The spirit stages after death are:

1. The etheric body separates soon after death.  Sometimes this may take a day or so but mostly not.
2. There is a period of astral rest.
3. There is a period of karmic review.  This is what some religions call Purgatory or Limbo.
4. The spirit goes to the Summerlands to fulfill any wishes from this lifetime and to re-energize.
5. Reincarnation
Title: Re: Death Traditions?
Post by: vordan on June 17, 2012, 12:13:02 AM
I don't know my coven has no specific death ritual but we have a circle of rememberance for people especially around Samhain. I have given some very serious thought to how to celebrate the death that comes for all. The circle encompasses all of my beliefs about death, about how nothing really ends but is transformed. Our eternal souls do not perish but journey into the great mystery. I can think of no greater tribute to a pagan then in the forming of a circle for it is eternal. Often in our seasonal circles we go around the circle each member discussing what strikes them about the season, what sticks in their mind.

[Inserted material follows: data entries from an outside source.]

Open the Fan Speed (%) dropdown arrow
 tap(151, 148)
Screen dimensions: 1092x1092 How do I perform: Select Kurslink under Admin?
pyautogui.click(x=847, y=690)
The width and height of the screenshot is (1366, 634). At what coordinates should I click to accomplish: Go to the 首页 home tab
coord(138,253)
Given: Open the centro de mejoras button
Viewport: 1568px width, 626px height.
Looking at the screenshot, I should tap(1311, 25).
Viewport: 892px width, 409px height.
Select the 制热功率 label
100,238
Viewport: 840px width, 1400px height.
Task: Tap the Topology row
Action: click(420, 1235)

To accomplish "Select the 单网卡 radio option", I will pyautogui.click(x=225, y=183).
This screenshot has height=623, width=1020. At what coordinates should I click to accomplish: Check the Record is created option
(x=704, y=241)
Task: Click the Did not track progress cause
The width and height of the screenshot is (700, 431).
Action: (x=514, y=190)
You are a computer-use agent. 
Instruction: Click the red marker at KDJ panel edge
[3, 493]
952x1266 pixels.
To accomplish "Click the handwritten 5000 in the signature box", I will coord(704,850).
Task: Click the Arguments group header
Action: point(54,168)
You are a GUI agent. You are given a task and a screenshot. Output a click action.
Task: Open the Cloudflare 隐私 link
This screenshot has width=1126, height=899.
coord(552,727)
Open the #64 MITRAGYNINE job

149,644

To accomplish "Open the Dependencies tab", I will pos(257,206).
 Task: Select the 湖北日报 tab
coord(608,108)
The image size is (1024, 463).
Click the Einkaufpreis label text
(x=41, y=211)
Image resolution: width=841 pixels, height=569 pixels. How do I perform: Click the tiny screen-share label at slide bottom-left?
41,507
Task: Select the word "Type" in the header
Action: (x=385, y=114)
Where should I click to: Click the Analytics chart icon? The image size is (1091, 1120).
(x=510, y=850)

I think a circle of rememberance for a particular person should do the same. Pagans sing a song often to end a ritual May the Circle Be Open Yet Unbroken, most coven Wiccans know this song, also the song, Mother of Darkness, We all Come From the Goddess, would be a lovely song for such an event. Even if a person is not a pagan but a Christian the circle can symbolize their beliefs in the hereafter as in the bluegrass and gospel tune, May the Circle be Unbroken.